▶ _EXERCISE REQUIREMENTS_
Only the pictures are dropped. Restate each line below word for word.

▶ _EXTRACTED RECORDS_
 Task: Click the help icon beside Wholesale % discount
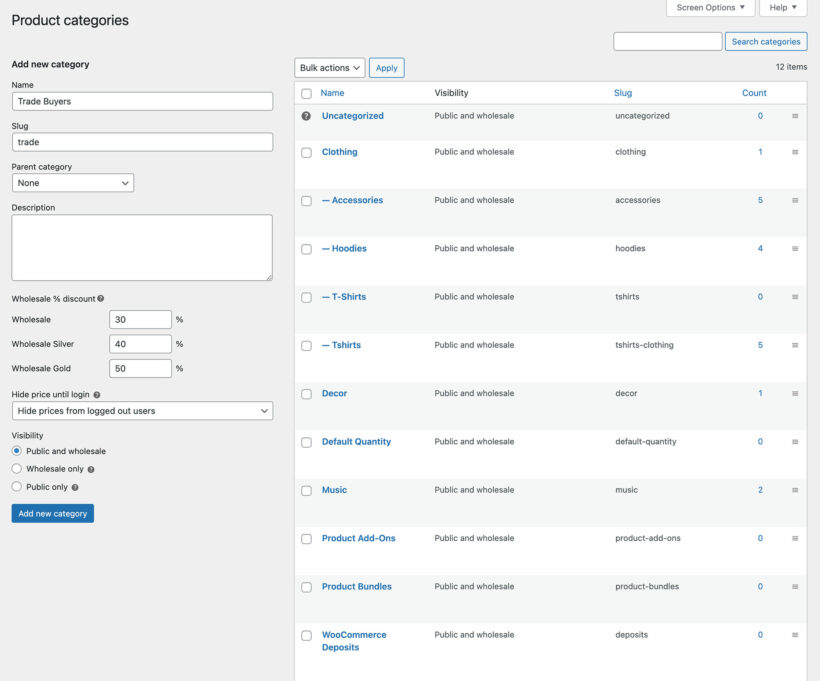tap(100, 300)
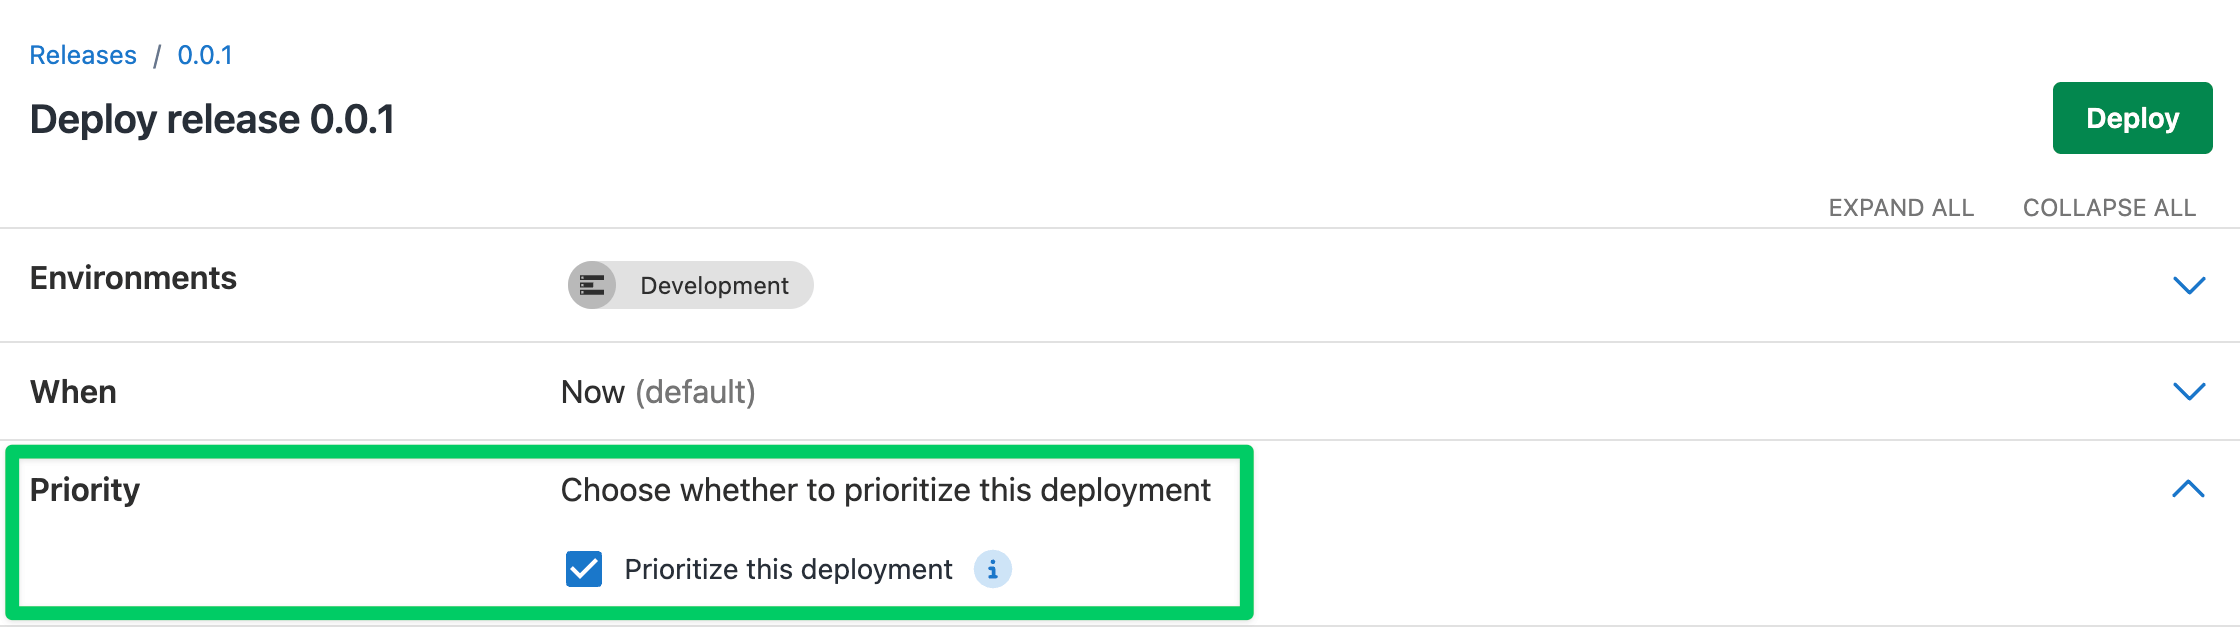Click the 'Prioritize this deployment' label text
This screenshot has height=627, width=2240.
click(x=788, y=570)
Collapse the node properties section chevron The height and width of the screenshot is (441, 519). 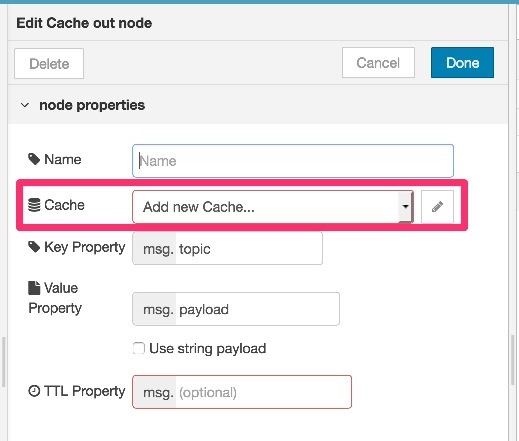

▶ _SOLUTION FOR THIS PROBLEM_
 Task: Click the help icon beside Wholesale % discount
tap(100, 300)
Click the 'Prioritize this deployment' label text
This screenshot has height=627, width=2240.
click(x=788, y=570)
Collapse the node properties section chevron The height and width of the screenshot is (441, 519). 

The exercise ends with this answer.